# [Materials provided]
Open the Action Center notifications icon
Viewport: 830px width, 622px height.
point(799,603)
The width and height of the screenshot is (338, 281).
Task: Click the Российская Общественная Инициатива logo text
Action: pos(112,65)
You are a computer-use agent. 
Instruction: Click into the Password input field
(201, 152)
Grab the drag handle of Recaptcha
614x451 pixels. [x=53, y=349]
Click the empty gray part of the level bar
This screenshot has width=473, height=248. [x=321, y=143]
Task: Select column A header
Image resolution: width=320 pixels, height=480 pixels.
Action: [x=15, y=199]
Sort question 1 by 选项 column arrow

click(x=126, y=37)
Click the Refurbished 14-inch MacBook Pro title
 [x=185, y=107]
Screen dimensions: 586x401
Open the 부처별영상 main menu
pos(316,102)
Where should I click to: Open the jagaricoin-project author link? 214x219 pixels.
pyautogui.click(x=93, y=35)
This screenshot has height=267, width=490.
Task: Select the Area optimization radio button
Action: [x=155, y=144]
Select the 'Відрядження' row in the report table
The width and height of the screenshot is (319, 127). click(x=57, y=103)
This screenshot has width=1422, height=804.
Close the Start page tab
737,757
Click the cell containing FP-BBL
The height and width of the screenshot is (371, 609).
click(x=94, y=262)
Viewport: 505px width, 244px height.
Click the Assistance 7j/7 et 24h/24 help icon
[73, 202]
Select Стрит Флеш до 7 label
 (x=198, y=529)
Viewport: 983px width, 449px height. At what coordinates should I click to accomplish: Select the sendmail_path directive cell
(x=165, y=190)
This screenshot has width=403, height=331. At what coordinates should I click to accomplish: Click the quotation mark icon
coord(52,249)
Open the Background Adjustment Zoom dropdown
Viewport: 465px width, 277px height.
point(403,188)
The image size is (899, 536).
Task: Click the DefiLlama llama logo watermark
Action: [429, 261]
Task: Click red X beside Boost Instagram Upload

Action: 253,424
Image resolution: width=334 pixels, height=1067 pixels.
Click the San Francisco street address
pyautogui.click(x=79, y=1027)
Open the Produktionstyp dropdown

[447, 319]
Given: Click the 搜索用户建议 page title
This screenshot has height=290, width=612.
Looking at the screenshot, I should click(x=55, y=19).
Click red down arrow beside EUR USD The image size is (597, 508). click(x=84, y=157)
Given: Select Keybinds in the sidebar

# [Work required]
All entries given above should be transcribed exactly, with none omitted.

# [Exercise response]
Open the Action Center notifications icon
Viewport: 830px width, 622px height.
point(799,603)
The width and height of the screenshot is (338, 281).
Task: Click the Российская Общественная Инициатива logo text
Action: pos(112,65)
You are a computer-use agent. 
Instruction: Click into the Password input field
(201, 152)
Grab the drag handle of Recaptcha
614x451 pixels. [x=53, y=349]
Click the empty gray part of the level bar
This screenshot has width=473, height=248. [x=321, y=143]
Task: Select column A header
Image resolution: width=320 pixels, height=480 pixels.
Action: [x=15, y=199]
Sort question 1 by 选项 column arrow

click(x=126, y=37)
Click the Refurbished 14-inch MacBook Pro title
 [x=185, y=107]
Screen dimensions: 586x401
Open the 부처별영상 main menu
pos(316,102)
Where should I click to: Open the jagaricoin-project author link? 214x219 pixels.
pyautogui.click(x=93, y=35)
This screenshot has height=267, width=490.
Task: Select the Area optimization radio button
Action: [x=155, y=144]
Select the 'Відрядження' row in the report table
The width and height of the screenshot is (319, 127). click(x=57, y=103)
This screenshot has width=1422, height=804.
Close the Start page tab
737,757
Click the cell containing FP-BBL
The height and width of the screenshot is (371, 609).
click(x=94, y=262)
Viewport: 505px width, 244px height.
Click the Assistance 7j/7 et 24h/24 help icon
[73, 202]
Select Стрит Флеш до 7 label
 (x=198, y=529)
Viewport: 983px width, 449px height. At what coordinates should I click to accomplish: Select the sendmail_path directive cell
(x=165, y=190)
This screenshot has width=403, height=331. At what coordinates should I click to accomplish: Click the quotation mark icon
coord(52,249)
Open the Background Adjustment Zoom dropdown
Viewport: 465px width, 277px height.
point(403,188)
The image size is (899, 536).
Task: Click the DefiLlama llama logo watermark
Action: [429, 261]
Task: Click red X beside Boost Instagram Upload

Action: 253,424
Image resolution: width=334 pixels, height=1067 pixels.
Click the San Francisco street address
pyautogui.click(x=79, y=1027)
Open the Produktionstyp dropdown

[447, 319]
Given: Click the 搜索用户建议 page title
This screenshot has height=290, width=612.
Looking at the screenshot, I should click(x=55, y=19).
Click red down arrow beside EUR USD The image size is (597, 508). click(x=84, y=157)
Given: Select Keybinds in the sidebar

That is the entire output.